Saturday night saw Nick Blackwell unsuccessfully defend his British middleweight title against rival Chris Eubank Jr., who emerged the victor with a tenth round TKO win to his name.
It was a bit of a grudge match. Both men had traded verbal barbs throughout the build-up to the fight. Billy Joe Saunders—Blackwell's teammate and the one man to get the better of Eubank Jr. in professional boxing—even got in the face of Eubank Sr. in the ring before the bout had begun, thrusting his teammate's British title in his face.
While both men traded words with equalling impact before the fight materialized inside the ring, the fight itself was a totally different matter. Eubank Jr. ran the show and dominated the contest, outclassing his opponent throughout—only truly getting caught by one clean Blackwell punch all fight while he was taunting in the direction of Saunders and Tyson Fury who were still vehemently backing their man Blackwell.
Blackwell is as tough as they come and continued to stand up to the punishing blows inflicted by Eubank Jr. With the benefit of hindsight, this was to the detriment of the young 25-year-old's health.
The fight was eventually called off two minutes into the tenth round by referee Victor Loughlin after the ringside doctor voiced his concerns over the gruesome haematoma above and around Blackwell's eye—clearly impairing his vision.
Shortly after the fight, Blackwell collapsed in the ring and was rushed to hospital with bleeding on the brain, before being placed into a medically-induced coma to undergo treatment.
Eubank Sr. himself has had to endure the grim realities of boxing where you have inflicted life-threatening and life-changing injuries upon your opponent. That's not to say the boxer meting out such physical punishment is the victim in this scenario, but you can't deny the mental anguish one would suffer in this instance—and Chris Eubank Sr. Is the perfect example of that with how he dealt with the injuries he dished out to Michael Watson. Watson endured a 40-day coma, six brain surgeries and years of slow and painful rehabilitation to be able to live his life as "normally" as possible following their WBO super middleweight world title fight in 1991.

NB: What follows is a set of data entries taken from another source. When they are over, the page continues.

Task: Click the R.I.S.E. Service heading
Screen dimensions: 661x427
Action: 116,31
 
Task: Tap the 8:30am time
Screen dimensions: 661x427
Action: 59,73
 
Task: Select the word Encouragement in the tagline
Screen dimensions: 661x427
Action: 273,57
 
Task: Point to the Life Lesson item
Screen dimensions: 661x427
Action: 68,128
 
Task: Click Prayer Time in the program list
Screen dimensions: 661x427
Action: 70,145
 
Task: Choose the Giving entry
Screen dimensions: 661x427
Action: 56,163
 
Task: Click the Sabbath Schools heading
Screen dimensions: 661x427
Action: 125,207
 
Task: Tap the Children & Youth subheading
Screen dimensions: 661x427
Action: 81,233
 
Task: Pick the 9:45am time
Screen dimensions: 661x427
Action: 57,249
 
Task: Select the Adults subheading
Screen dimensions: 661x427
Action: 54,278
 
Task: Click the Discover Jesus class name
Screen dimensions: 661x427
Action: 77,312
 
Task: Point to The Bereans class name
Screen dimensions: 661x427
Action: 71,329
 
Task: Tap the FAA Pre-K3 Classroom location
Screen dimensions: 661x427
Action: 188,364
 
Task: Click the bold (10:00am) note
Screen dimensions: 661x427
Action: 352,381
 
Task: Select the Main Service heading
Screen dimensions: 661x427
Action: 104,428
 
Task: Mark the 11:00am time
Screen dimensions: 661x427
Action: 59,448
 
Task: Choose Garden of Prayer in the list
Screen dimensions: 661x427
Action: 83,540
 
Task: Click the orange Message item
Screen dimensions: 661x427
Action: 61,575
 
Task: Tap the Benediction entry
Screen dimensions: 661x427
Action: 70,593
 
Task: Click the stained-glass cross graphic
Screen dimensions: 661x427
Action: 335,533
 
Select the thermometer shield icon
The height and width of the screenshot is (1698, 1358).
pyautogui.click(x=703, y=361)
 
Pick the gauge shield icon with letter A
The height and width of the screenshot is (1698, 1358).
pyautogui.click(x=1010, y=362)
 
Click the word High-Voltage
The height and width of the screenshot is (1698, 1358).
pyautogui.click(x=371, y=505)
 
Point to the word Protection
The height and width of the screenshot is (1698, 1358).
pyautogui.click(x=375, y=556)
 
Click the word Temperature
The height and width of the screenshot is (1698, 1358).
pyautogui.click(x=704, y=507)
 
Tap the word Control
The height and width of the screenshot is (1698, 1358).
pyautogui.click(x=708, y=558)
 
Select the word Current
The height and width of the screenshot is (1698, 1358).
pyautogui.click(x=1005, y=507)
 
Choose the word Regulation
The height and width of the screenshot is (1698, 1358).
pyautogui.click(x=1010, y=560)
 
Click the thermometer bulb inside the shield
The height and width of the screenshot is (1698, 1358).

Sensing that Blackwell was hurt, Eubank Sr. could be heard imploring Loughlin to put a stop to this fight at ringside. Ignored and frustrated, Eubank Sr. took it upon himself to speak to his son after the eighth round to instruct Eubank Jr. to stop punching his opponent upstairs and hit the body instead to avoid causing any further, unnecessary damage to Blackwell.
Eubank Sr. could be heard saying:"If the referee doesn't stop it, then I don't know what to tell you, but I will tell you this: one, if he doesn't stop it and we keep on beating him like this, he is getting hurt; two, if it goes to a decision, why didn't the referee stop the fight? I don't get why. So maybe you shouldn't leave it to the referee. So you're not going to take him out to the face—you're going to take him out to the body."
Robert Smith, general secretary of the British Boxing Board of Control (BBBC) said he was happy with Loughlin's officiating despite what happened on Saturday night. As of now, Blackwell is said to be in a "stable" condition in hospital, though he is "going to be in hospital for some time" according to Smith.
Peter Fury—uncle, manager and trainer to world heavyweight champion Tyson—commended Eubank Sr. for his words despite the bad blood between the two camps before the contest.
With Britain being Britain, there are some cynics out there who feel Eubank Sr.'s words show more concern for his son's progress on the scorecards rather than the health of his opponent Blackwell. But, what Eubank Sr. has experienced with Michael Watson, his clear instruction for Jr. to avoid hitting the head of Blackwell altogether and his despairing disbelief that the fight hadn't been stopped already suggests Eubank Sr. had Blackwell's best intentions at heart.
This is cynicism for cynicism's sake. Even if the context of Eubank Sr.'s words were geared more towards his son's in-ring gameplan, those words still meant Blackwell endured less potentially life-threatening punishment in the ring.
The boxing community in its vast majority has taken to social media to send their messages of support and best wishes to Blackwell as well as their gratitude to Eubank Sr. for being a wise head and for seeing the warning signs Blackwell was displaying in the ring—and rightfully so on both counts.